[Given entries Boundary: Start]

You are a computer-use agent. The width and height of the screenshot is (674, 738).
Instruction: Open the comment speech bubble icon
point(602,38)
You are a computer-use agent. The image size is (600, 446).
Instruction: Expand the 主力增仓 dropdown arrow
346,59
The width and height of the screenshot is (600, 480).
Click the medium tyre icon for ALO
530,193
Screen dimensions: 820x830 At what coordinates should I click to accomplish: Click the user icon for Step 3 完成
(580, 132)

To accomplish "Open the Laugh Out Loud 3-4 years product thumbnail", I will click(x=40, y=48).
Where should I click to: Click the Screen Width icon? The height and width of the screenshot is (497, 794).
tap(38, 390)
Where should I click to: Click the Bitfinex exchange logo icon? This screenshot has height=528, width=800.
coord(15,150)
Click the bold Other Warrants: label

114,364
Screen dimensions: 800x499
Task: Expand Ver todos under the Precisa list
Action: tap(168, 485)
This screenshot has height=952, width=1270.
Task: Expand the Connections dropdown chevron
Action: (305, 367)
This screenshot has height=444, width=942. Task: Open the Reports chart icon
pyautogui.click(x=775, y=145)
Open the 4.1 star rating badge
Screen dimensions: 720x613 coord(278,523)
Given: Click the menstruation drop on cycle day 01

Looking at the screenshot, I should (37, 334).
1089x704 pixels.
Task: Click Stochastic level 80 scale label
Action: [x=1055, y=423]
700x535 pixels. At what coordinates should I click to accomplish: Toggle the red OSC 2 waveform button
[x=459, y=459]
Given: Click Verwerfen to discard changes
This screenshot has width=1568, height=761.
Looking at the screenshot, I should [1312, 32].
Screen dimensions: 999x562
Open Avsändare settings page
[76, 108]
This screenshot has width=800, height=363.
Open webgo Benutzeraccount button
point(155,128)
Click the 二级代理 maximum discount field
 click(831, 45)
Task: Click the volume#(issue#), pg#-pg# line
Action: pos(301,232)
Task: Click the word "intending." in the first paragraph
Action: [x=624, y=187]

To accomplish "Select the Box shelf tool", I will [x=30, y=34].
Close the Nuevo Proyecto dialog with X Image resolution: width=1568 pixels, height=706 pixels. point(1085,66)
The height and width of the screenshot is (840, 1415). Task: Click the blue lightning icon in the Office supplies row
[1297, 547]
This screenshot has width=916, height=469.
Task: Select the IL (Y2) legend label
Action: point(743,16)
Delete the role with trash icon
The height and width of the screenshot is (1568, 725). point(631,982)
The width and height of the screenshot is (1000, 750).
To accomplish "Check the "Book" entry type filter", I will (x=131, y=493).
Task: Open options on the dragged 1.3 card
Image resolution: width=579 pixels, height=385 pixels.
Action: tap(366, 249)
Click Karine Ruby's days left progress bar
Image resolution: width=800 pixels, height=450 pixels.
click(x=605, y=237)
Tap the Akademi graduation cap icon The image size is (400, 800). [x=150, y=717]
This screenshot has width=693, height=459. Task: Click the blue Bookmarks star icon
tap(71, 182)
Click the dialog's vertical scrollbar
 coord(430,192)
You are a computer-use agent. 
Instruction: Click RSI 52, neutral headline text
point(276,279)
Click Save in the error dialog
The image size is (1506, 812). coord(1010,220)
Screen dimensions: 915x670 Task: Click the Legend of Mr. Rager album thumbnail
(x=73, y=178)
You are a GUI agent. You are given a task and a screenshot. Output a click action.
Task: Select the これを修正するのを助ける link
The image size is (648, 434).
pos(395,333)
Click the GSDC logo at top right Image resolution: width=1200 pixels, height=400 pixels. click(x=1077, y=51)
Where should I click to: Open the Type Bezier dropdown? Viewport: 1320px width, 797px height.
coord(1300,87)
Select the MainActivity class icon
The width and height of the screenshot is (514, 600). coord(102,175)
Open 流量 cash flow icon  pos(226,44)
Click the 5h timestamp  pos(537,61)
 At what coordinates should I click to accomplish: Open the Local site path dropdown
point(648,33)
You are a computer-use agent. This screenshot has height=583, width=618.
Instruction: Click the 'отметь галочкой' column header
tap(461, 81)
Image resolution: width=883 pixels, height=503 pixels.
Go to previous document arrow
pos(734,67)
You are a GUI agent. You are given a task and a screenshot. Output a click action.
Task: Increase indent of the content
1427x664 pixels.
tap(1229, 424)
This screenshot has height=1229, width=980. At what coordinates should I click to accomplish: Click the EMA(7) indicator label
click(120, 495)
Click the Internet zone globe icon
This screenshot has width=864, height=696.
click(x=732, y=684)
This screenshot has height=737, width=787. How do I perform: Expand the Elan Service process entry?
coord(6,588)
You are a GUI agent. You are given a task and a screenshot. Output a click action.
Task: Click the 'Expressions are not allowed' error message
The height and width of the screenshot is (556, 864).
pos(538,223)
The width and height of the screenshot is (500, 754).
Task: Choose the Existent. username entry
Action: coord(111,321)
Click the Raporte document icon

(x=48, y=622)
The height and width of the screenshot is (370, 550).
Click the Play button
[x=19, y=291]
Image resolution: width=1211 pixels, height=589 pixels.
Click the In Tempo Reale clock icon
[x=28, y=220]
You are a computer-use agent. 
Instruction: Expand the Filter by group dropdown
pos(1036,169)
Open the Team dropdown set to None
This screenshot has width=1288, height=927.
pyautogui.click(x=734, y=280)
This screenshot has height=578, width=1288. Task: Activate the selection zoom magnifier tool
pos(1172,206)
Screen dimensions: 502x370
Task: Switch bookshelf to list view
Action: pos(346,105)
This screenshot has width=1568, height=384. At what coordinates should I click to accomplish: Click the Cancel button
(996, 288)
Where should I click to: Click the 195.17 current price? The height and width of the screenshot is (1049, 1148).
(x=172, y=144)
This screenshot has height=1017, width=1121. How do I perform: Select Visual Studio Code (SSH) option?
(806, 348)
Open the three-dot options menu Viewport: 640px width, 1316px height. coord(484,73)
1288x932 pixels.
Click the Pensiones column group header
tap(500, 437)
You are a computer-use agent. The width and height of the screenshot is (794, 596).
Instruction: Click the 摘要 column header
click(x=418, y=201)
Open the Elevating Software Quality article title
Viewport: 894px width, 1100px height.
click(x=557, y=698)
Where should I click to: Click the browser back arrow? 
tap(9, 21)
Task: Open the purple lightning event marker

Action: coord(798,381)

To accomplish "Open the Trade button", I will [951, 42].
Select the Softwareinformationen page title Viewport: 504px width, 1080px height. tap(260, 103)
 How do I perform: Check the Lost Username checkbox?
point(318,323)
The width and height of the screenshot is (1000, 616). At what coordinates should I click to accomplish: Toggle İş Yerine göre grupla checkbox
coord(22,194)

[Given entries Boundary: End]

▶ [Exercise instructions] Retype the entries exactly, including every line.

▶ [Result for this task]
You are a computer-use agent. The width and height of the screenshot is (674, 738).
Instruction: Open the comment speech bubble icon
point(602,38)
You are a computer-use agent. The image size is (600, 446).
Instruction: Expand the 主力增仓 dropdown arrow
346,59
The width and height of the screenshot is (600, 480).
Click the medium tyre icon for ALO
530,193
Screen dimensions: 820x830 At what coordinates should I click to accomplish: Click the user icon for Step 3 完成
(580, 132)

To accomplish "Open the Laugh Out Loud 3-4 years product thumbnail", I will click(x=40, y=48).
Where should I click to: Click the Screen Width icon? The height and width of the screenshot is (497, 794).
tap(38, 390)
Where should I click to: Click the Bitfinex exchange logo icon? This screenshot has height=528, width=800.
coord(15,150)
Click the bold Other Warrants: label

114,364
Screen dimensions: 800x499
Task: Expand Ver todos under the Precisa list
Action: tap(168, 485)
This screenshot has height=952, width=1270.
Task: Expand the Connections dropdown chevron
Action: (305, 367)
This screenshot has height=444, width=942. Task: Open the Reports chart icon
pyautogui.click(x=775, y=145)
Open the 4.1 star rating badge
Screen dimensions: 720x613 coord(278,523)
Given: Click the menstruation drop on cycle day 01

Looking at the screenshot, I should (37, 334).
1089x704 pixels.
Task: Click Stochastic level 80 scale label
Action: [x=1055, y=423]
700x535 pixels. At what coordinates should I click to accomplish: Toggle the red OSC 2 waveform button
[x=459, y=459]
Given: Click Verwerfen to discard changes
This screenshot has width=1568, height=761.
Looking at the screenshot, I should [1312, 32].
Screen dimensions: 999x562
Open Avsändare settings page
[76, 108]
This screenshot has width=800, height=363.
Open webgo Benutzeraccount button
point(155,128)
Click the 二级代理 maximum discount field
 click(831, 45)
Task: Click the volume#(issue#), pg#-pg# line
Action: pos(301,232)
Task: Click the word "intending." in the first paragraph
Action: [x=624, y=187]

To accomplish "Select the Box shelf tool", I will [x=30, y=34].
Close the Nuevo Proyecto dialog with X Image resolution: width=1568 pixels, height=706 pixels. point(1085,66)
The height and width of the screenshot is (840, 1415). Task: Click the blue lightning icon in the Office supplies row
[1297, 547]
This screenshot has width=916, height=469.
Task: Select the IL (Y2) legend label
Action: point(743,16)
Delete the role with trash icon
The height and width of the screenshot is (1568, 725). point(631,982)
The width and height of the screenshot is (1000, 750).
To accomplish "Check the "Book" entry type filter", I will (x=131, y=493).
Task: Open options on the dragged 1.3 card
Image resolution: width=579 pixels, height=385 pixels.
Action: tap(366, 249)
Click Karine Ruby's days left progress bar
Image resolution: width=800 pixels, height=450 pixels.
click(x=605, y=237)
Tap the Akademi graduation cap icon The image size is (400, 800). [x=150, y=717]
This screenshot has width=693, height=459. Task: Click the blue Bookmarks star icon
tap(71, 182)
Click the dialog's vertical scrollbar
 coord(430,192)
You are a computer-use agent. 
Instruction: Click RSI 52, neutral headline text
point(276,279)
Click Save in the error dialog
The image size is (1506, 812). coord(1010,220)
Screen dimensions: 915x670 Task: Click the Legend of Mr. Rager album thumbnail
(x=73, y=178)
You are a GUI agent. You are given a task and a screenshot. Output a click action.
Task: Select the これを修正するのを助ける link
The image size is (648, 434).
pos(395,333)
Click the GSDC logo at top right Image resolution: width=1200 pixels, height=400 pixels. click(x=1077, y=51)
Where should I click to: Open the Type Bezier dropdown? Viewport: 1320px width, 797px height.
coord(1300,87)
Select the MainActivity class icon
The width and height of the screenshot is (514, 600). coord(102,175)
Open 流量 cash flow icon  pos(226,44)
Click the 5h timestamp  pos(537,61)
 At what coordinates should I click to accomplish: Open the Local site path dropdown
point(648,33)
You are a computer-use agent. This screenshot has height=583, width=618.
Instruction: Click the 'отметь галочкой' column header
tap(461, 81)
Image resolution: width=883 pixels, height=503 pixels.
Go to previous document arrow
pos(734,67)
You are a GUI agent. You are given a task and a screenshot. Output a click action.
Task: Increase indent of the content
1427x664 pixels.
tap(1229, 424)
This screenshot has height=1229, width=980. At what coordinates should I click to accomplish: Click the EMA(7) indicator label
click(120, 495)
Click the Internet zone globe icon
This screenshot has width=864, height=696.
click(x=732, y=684)
This screenshot has height=737, width=787. How do I perform: Expand the Elan Service process entry?
coord(6,588)
You are a GUI agent. You are given a task and a screenshot. Output a click action.
Task: Click the 'Expressions are not allowed' error message
The height and width of the screenshot is (556, 864).
pos(538,223)
The width and height of the screenshot is (500, 754).
Task: Choose the Existent. username entry
Action: coord(111,321)
Click the Raporte document icon

(x=48, y=622)
The height and width of the screenshot is (370, 550).
Click the Play button
[x=19, y=291]
Image resolution: width=1211 pixels, height=589 pixels.
Click the In Tempo Reale clock icon
[x=28, y=220]
You are a computer-use agent. 
Instruction: Expand the Filter by group dropdown
pos(1036,169)
Open the Team dropdown set to None
This screenshot has width=1288, height=927.
pyautogui.click(x=734, y=280)
This screenshot has height=578, width=1288. Task: Activate the selection zoom magnifier tool
pos(1172,206)
Screen dimensions: 502x370
Task: Switch bookshelf to list view
Action: pos(346,105)
This screenshot has width=1568, height=384. At what coordinates should I click to accomplish: Click the Cancel button
(996, 288)
Where should I click to: Click the 195.17 current price? The height and width of the screenshot is (1049, 1148).
(x=172, y=144)
This screenshot has height=1017, width=1121. How do I perform: Select Visual Studio Code (SSH) option?
(806, 348)
Open the three-dot options menu Viewport: 640px width, 1316px height. coord(484,73)
1288x932 pixels.
Click the Pensiones column group header
tap(500, 437)
You are a computer-use agent. The width and height of the screenshot is (794, 596).
Instruction: Click the 摘要 column header
click(x=418, y=201)
Open the Elevating Software Quality article title
Viewport: 894px width, 1100px height.
click(x=557, y=698)
Where should I click to: Click the browser back arrow? 
tap(9, 21)
Task: Open the purple lightning event marker

Action: coord(798,381)

To accomplish "Open the Trade button", I will [951, 42].
Select the Softwareinformationen page title Viewport: 504px width, 1080px height. tap(260, 103)
 How do I perform: Check the Lost Username checkbox?
point(318,323)
The width and height of the screenshot is (1000, 616). At what coordinates should I click to accomplish: Toggle İş Yerine göre grupla checkbox
coord(22,194)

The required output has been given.